[RECORDS SHOWN Boundary: Start]

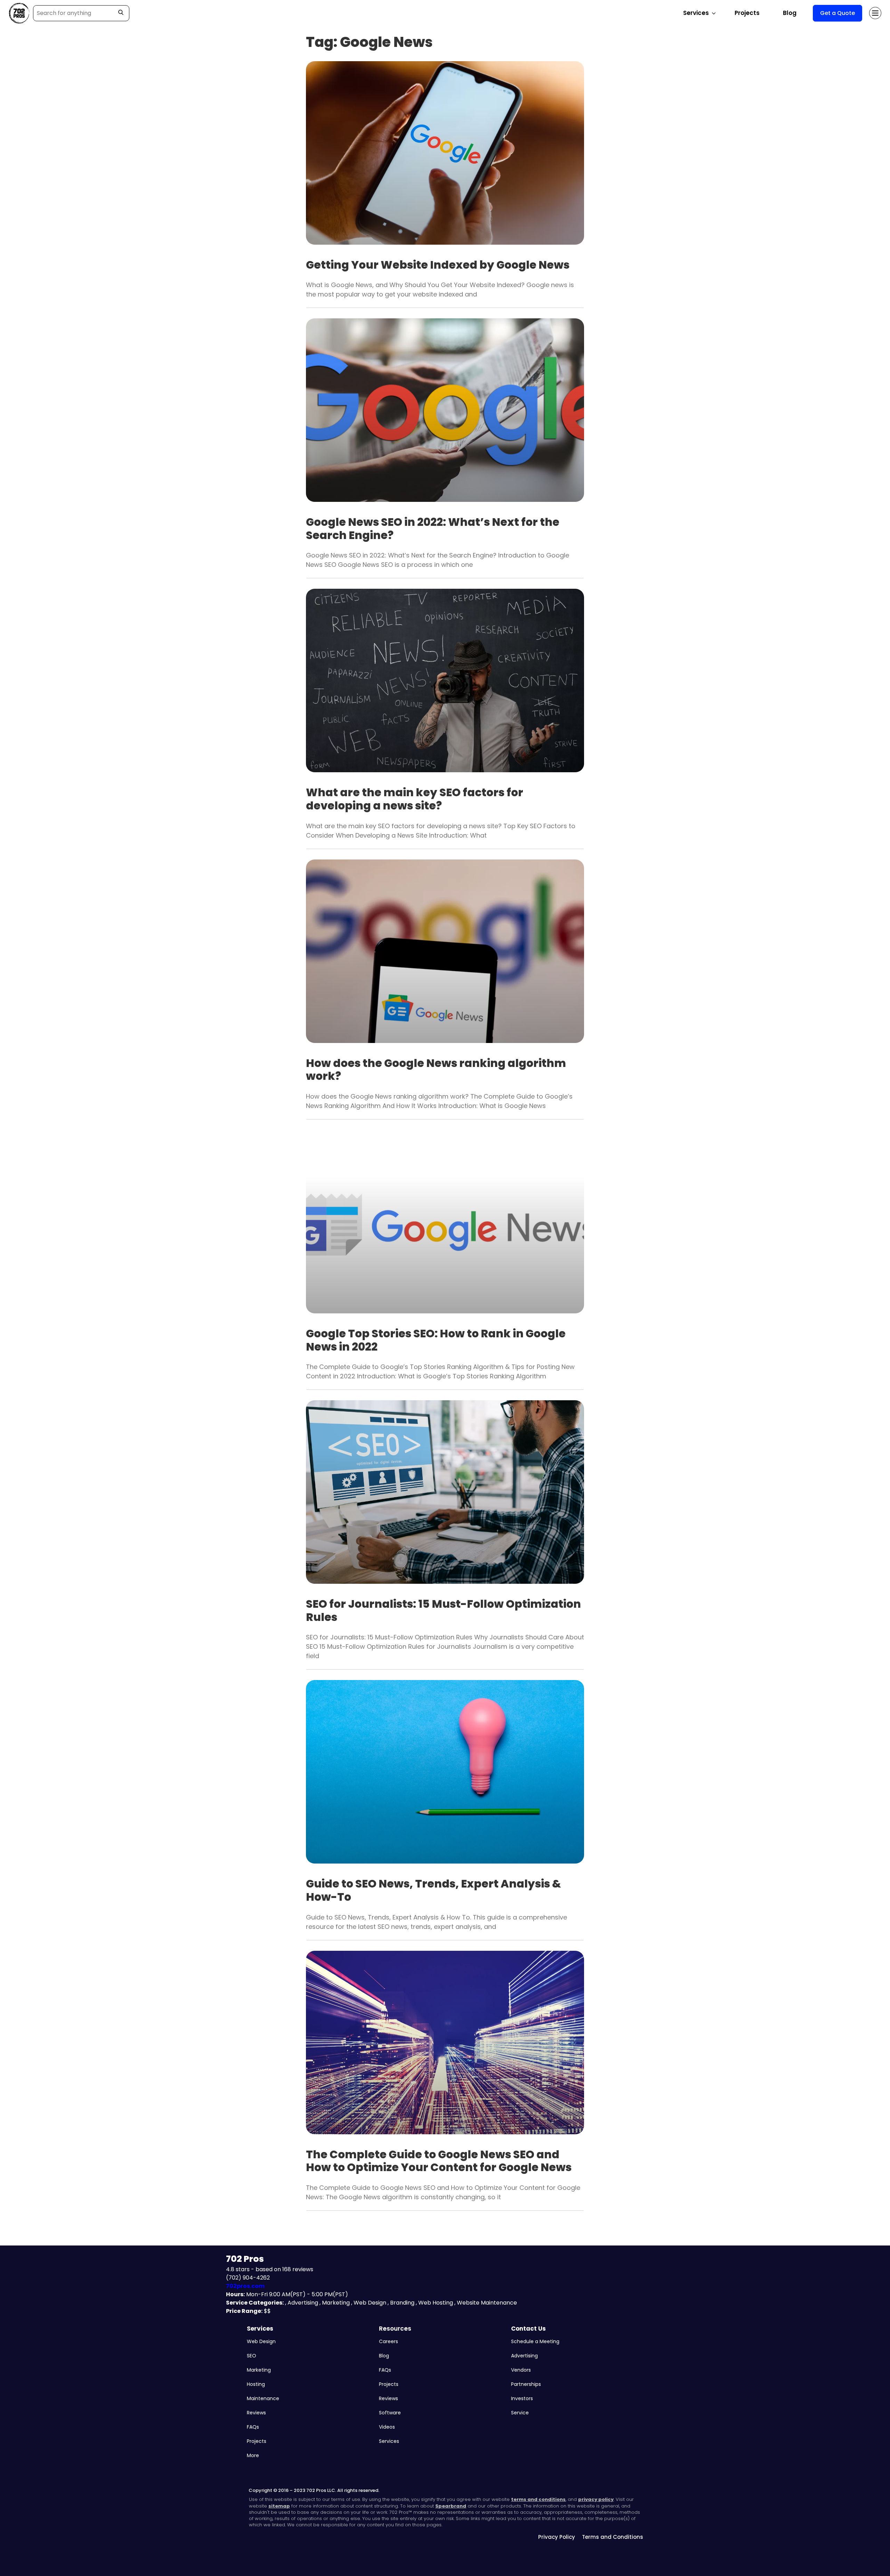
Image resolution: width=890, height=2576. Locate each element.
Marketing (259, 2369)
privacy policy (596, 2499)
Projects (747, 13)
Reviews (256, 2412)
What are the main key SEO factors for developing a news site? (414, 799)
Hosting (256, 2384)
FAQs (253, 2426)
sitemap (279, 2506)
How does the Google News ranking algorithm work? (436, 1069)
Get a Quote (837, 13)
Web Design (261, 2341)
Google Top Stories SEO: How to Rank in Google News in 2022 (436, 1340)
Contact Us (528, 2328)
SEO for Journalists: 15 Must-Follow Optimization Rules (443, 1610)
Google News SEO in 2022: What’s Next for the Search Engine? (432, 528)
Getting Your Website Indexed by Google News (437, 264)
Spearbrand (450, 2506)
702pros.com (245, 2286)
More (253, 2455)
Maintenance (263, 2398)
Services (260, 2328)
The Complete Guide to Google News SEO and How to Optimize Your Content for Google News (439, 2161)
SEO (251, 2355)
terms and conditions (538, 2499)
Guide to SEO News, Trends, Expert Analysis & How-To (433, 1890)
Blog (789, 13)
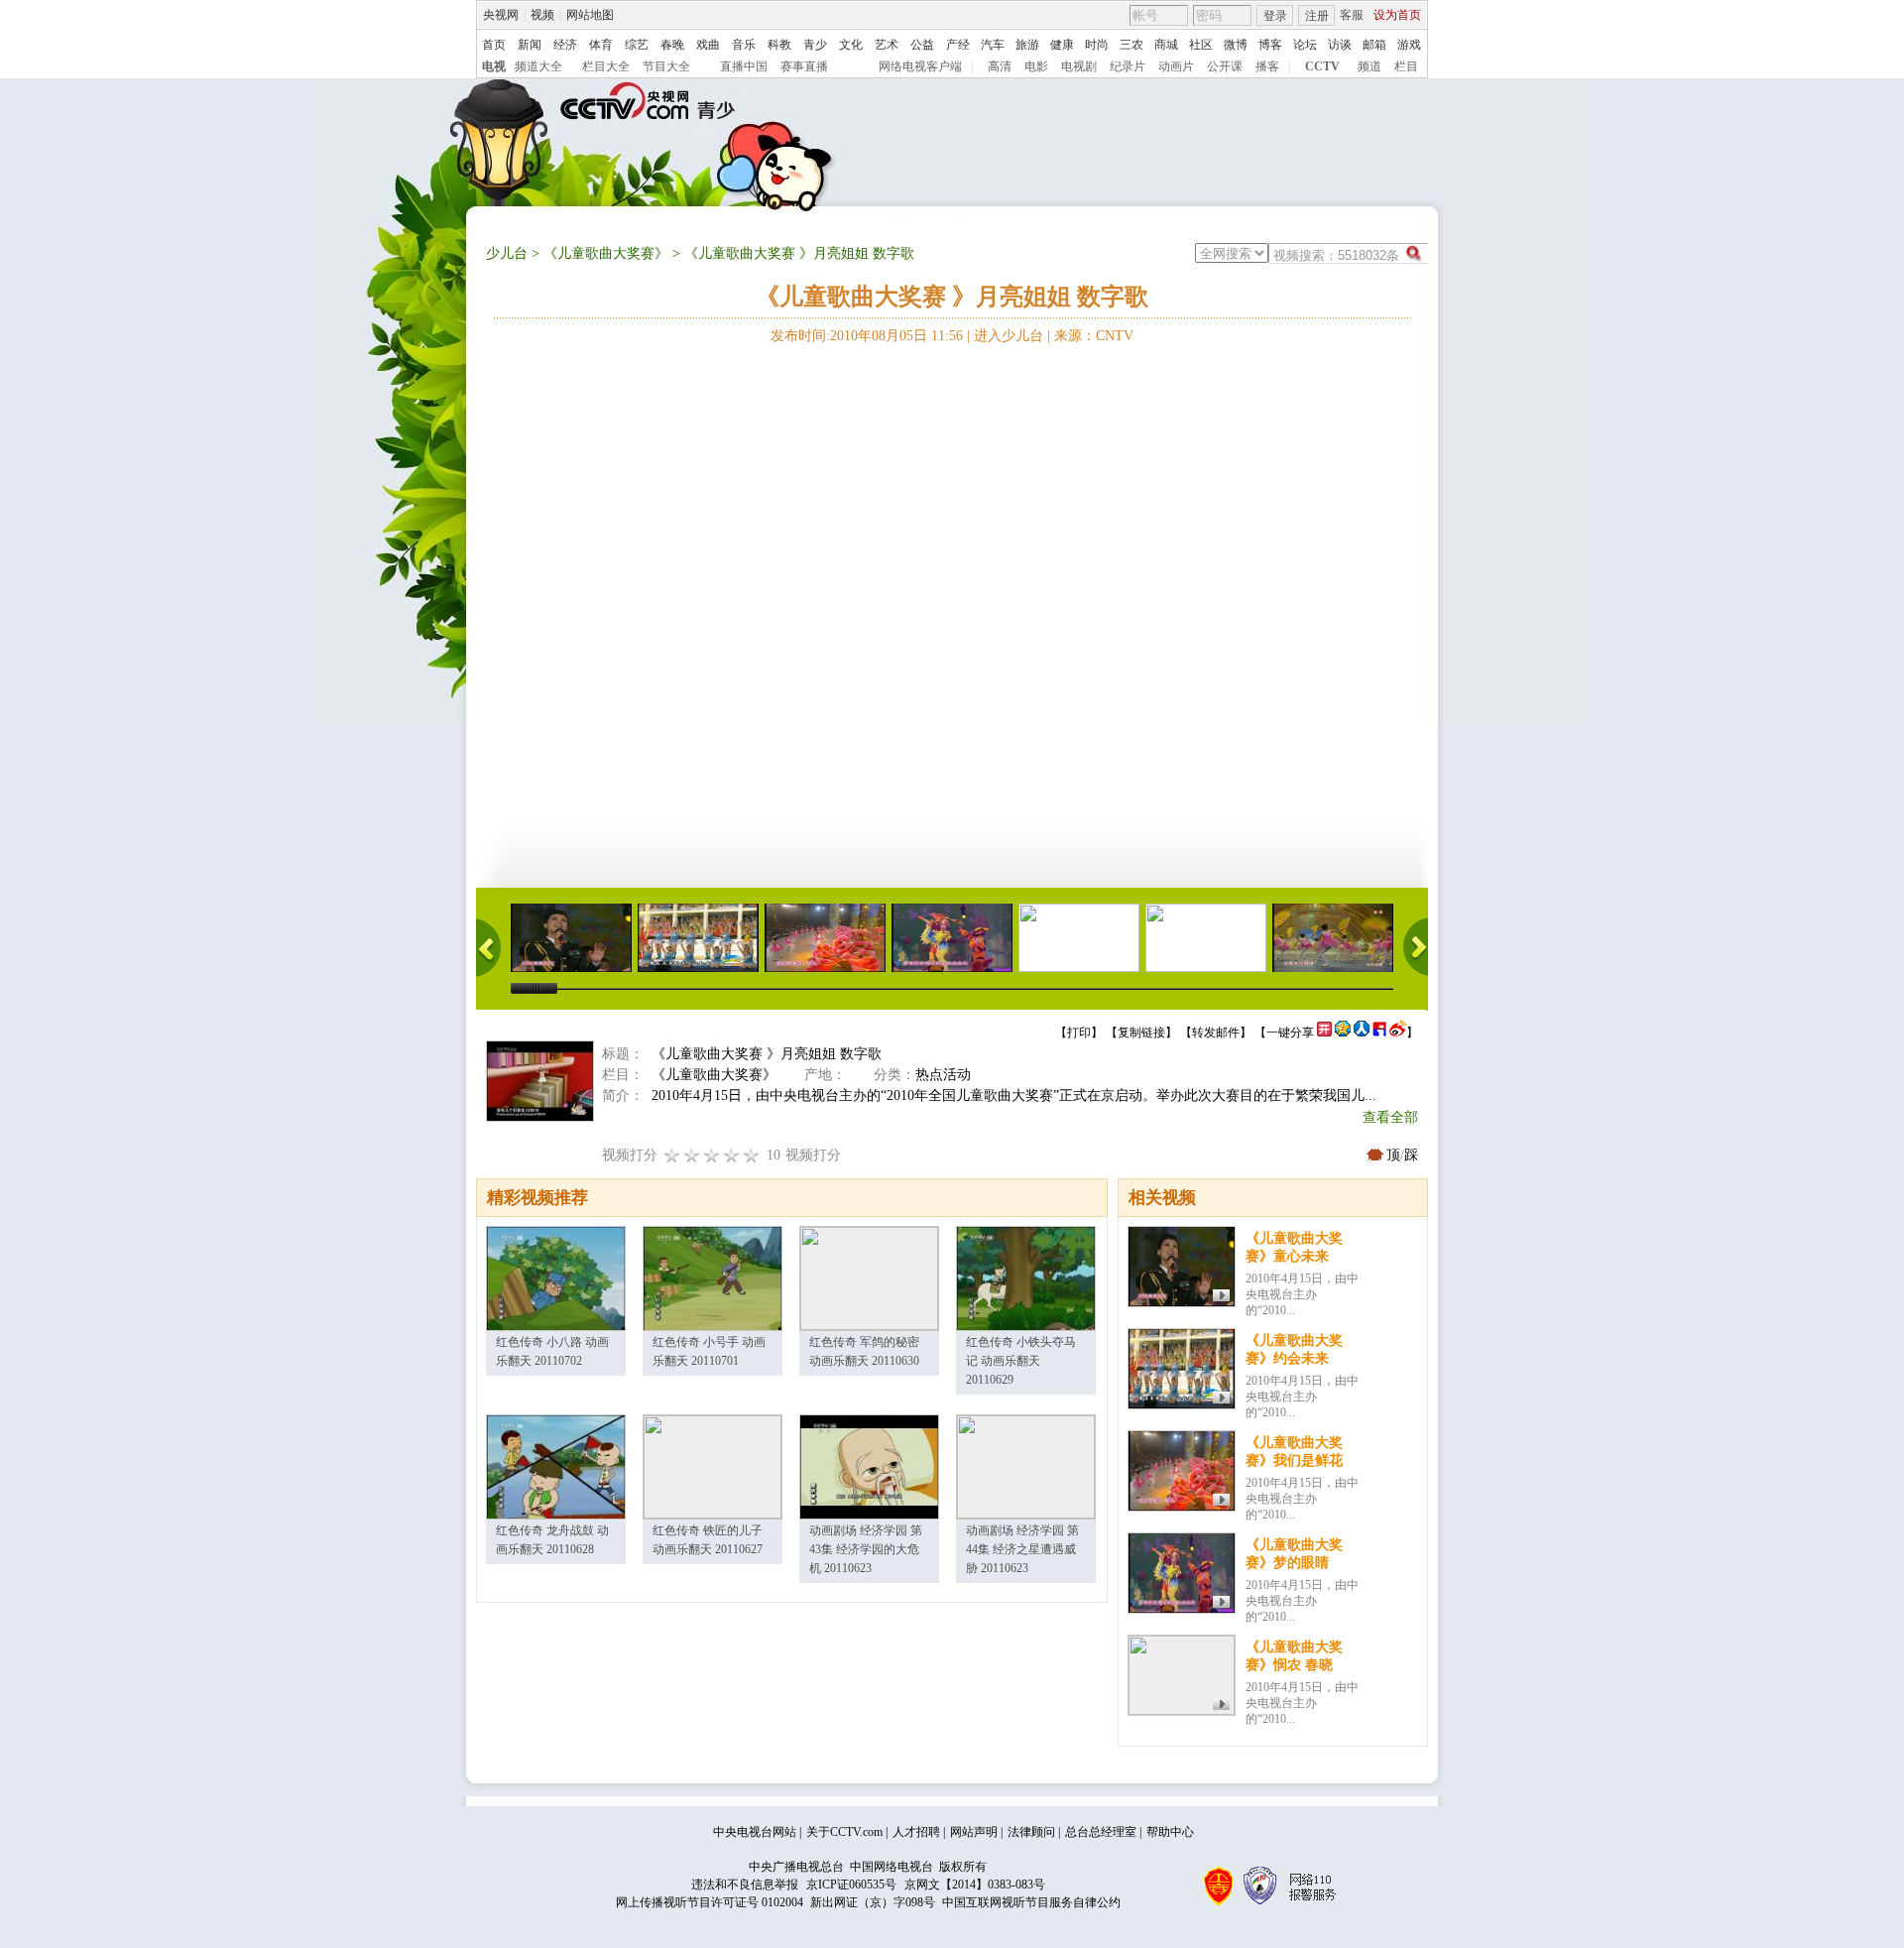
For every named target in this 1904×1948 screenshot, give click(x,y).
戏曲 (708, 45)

[RECORDS SHOWN Boundary: End]

:: PROBLEM STATEMENT ::
Leaving pictures aside, write out each record above exactly as given.

:: EXERCISE SOLUTION ::
Image resolution: width=890, height=2576. Locate each element.
Marketing (259, 2369)
privacy policy (596, 2499)
Projects (747, 13)
Reviews (256, 2412)
What are the main key SEO factors for developing a news site? (414, 799)
Hosting (256, 2384)
FAQs (253, 2426)
sitemap (279, 2506)
How does the Google News ranking algorithm work? (436, 1069)
Get a Quote (837, 13)
Web Design (261, 2341)
Google Top Stories SEO: How to Rank in Google News in 2022 (436, 1340)
Contact Us (528, 2328)
SEO for Journalists: 15 Must-Follow Optimization Rules (443, 1610)
Google News SEO in 2022: What’s Next for the Search Engine? (432, 528)
Getting Your Website Indexed by Google News (437, 264)
Spearbrand (450, 2506)
702pros.com (245, 2286)
More (253, 2455)
Maintenance (263, 2398)
Services (260, 2328)
The Complete Guide to Google News SEO and How to Optimize Your Content for Google News (439, 2161)
SEO (251, 2355)
terms and conditions (538, 2499)
Guide to SEO News, Trends, Expert Analysis & How-To (433, 1890)
Blog (789, 13)
For every named target in this 1904×1948 screenshot, give click(x,y).
戏曲 (708, 45)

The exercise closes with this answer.